• _Written exercise A_
In the circularly linked list text, what kind of link does the last node of a singly linked list have?
• _Written exercise B_
Rewrite the part of the circularly linked list text starting with "From a node, all" and going on through "the list once.", putting "walking through" wherever "traversing" appears.

• _Page excerpt_
Circularly linked list in data structure

CIRCULARLY LINKED LIST:

Singly linked list:

The Singly Linked List can be converted to a Circularly Linked List by connecting the last node in the singly linked list to the first node. It may be recalled that in the singly linked list, the last node has a NULL link. If this NULL link is replaced with the pointer to the head node, the list becomes circular. Circular linked lists have several advantages over the linear lists, first among which is regarding the accessibility of a node from other nodes.

From a node, all the other nodes can be reached by chaining through the list. Another advantage is regarding the deletion of a node in the list. To delete a particular node from the list, the predecessor of the node has to be determined so that the successor can be attached to it. Thus deletion of the node can be achieved easily. In the circularly linked list, the predecessor of a node can be found by traversing the list once.

• _Recorded information_
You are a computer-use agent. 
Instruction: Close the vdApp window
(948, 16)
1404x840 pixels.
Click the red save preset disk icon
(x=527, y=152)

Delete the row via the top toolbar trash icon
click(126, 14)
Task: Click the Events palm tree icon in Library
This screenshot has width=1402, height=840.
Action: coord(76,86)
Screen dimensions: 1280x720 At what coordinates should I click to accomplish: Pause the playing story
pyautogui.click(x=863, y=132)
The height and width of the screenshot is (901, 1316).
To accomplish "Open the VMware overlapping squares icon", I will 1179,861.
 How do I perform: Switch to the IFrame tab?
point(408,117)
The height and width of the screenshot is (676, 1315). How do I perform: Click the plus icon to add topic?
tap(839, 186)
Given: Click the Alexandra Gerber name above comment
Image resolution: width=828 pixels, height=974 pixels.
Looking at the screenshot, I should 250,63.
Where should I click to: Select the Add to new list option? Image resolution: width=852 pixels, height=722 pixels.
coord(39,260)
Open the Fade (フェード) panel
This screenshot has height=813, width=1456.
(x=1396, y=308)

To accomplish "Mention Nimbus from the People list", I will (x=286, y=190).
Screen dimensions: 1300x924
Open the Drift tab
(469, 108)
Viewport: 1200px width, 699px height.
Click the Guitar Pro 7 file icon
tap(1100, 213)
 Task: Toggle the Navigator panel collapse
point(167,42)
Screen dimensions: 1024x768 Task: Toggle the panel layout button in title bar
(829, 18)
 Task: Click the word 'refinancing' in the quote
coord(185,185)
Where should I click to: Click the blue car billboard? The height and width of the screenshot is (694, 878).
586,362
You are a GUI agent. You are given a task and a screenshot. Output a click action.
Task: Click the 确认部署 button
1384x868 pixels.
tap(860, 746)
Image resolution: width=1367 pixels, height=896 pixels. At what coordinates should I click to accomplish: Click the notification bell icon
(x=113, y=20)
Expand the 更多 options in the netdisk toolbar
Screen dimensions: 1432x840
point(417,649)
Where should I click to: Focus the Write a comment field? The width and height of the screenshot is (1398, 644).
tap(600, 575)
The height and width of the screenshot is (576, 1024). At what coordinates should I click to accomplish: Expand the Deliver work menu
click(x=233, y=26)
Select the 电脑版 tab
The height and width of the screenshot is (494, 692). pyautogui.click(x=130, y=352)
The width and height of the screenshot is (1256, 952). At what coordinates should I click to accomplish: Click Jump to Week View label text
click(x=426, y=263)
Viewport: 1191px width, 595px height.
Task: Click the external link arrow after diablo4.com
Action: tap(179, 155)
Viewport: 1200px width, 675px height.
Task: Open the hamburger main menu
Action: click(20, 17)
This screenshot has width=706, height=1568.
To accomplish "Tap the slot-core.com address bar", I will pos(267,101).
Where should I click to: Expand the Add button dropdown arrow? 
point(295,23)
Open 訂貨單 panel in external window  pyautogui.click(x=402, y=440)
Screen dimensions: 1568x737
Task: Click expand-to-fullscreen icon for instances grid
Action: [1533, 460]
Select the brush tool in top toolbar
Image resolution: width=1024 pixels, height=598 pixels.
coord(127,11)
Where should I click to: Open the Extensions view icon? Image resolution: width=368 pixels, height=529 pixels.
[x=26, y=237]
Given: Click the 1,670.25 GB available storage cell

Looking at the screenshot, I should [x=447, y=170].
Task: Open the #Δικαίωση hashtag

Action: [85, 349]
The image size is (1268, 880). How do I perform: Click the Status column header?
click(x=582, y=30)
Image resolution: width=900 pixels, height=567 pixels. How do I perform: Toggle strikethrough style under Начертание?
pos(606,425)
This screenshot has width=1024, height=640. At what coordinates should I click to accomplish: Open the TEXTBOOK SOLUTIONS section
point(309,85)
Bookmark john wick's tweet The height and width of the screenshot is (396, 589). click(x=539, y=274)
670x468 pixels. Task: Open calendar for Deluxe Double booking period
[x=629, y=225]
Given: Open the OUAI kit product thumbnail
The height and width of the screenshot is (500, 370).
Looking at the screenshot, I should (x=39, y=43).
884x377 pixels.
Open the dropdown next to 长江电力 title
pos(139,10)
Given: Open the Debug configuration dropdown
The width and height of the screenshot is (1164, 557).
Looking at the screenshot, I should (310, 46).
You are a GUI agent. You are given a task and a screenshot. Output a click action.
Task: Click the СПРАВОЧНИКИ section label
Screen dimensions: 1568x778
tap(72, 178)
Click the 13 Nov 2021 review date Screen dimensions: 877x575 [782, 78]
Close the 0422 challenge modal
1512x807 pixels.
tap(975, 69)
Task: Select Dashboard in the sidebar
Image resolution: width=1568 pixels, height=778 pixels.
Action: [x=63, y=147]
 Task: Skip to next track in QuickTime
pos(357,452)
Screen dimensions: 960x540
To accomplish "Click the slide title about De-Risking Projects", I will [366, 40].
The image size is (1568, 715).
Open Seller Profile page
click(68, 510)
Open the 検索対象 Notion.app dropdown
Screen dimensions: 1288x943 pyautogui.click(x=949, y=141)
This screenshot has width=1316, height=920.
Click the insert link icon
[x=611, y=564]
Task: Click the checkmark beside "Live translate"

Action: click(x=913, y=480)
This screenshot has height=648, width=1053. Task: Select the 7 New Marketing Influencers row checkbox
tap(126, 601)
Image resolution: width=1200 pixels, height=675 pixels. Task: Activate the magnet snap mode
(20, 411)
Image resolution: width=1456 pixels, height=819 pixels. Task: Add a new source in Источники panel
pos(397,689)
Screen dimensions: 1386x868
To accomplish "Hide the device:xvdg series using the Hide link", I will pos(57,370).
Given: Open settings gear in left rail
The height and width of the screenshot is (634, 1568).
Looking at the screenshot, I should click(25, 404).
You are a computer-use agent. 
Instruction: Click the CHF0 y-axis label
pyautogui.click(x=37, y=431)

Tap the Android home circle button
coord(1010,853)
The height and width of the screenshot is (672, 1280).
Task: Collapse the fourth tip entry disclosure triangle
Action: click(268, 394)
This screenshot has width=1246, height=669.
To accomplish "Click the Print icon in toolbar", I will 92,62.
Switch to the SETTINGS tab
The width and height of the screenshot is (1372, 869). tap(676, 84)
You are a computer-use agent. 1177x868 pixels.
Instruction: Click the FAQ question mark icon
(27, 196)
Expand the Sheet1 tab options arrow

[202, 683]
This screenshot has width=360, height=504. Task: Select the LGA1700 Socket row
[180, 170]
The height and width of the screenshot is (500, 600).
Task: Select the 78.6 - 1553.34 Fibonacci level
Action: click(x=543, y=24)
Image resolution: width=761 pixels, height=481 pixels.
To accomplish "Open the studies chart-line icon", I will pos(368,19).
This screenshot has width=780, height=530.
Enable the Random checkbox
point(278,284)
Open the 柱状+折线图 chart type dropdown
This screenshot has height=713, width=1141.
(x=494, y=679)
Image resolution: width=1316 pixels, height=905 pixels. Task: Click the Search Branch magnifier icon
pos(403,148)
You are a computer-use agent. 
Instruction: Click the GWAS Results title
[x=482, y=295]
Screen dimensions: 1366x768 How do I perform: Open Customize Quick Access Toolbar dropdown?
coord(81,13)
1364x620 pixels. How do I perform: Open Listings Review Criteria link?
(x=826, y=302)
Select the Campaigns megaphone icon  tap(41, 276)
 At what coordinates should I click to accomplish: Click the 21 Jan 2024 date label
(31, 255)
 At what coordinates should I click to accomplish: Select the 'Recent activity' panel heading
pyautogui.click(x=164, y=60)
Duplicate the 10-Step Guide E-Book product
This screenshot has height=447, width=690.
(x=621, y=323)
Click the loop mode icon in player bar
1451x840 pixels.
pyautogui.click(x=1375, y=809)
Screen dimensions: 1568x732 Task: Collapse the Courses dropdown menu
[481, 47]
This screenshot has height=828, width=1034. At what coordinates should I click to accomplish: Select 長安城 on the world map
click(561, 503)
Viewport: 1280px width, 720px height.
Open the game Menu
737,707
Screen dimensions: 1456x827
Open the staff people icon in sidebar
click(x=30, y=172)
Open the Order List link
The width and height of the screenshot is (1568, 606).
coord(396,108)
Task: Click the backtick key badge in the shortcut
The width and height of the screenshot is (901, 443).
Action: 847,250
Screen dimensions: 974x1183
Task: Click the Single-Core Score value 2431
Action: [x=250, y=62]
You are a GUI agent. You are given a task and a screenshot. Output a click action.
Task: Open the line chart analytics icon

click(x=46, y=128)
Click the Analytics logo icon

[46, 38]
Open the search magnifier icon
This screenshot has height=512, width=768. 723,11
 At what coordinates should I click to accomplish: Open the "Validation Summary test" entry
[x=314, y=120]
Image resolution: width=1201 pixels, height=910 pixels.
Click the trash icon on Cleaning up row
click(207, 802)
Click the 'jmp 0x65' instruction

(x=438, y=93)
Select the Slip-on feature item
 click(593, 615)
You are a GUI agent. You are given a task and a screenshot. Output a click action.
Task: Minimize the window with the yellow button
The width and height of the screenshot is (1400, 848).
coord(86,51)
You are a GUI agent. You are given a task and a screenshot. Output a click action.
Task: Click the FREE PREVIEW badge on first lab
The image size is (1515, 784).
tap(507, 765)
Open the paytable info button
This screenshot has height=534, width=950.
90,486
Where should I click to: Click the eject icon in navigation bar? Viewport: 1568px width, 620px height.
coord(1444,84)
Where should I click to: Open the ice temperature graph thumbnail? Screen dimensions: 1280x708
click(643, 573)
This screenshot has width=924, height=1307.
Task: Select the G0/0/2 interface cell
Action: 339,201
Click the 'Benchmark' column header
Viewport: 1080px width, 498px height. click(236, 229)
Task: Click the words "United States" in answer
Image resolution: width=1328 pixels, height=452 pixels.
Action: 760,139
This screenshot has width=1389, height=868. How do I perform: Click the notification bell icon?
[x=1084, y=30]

• _Answer A_
A NULL link.

• _Answer B_
From a node, all the other nodes can be reached by chaining through the list. Another advantage is regarding the deletion of a node in the list. To delete a particular node from the list, the predecessor of the node has to be determined so that the successor can be attached to it. Thus deletion of the node can be achieved easily. In the circularly linked list, the predecessor of a node can be found by walking through the list once.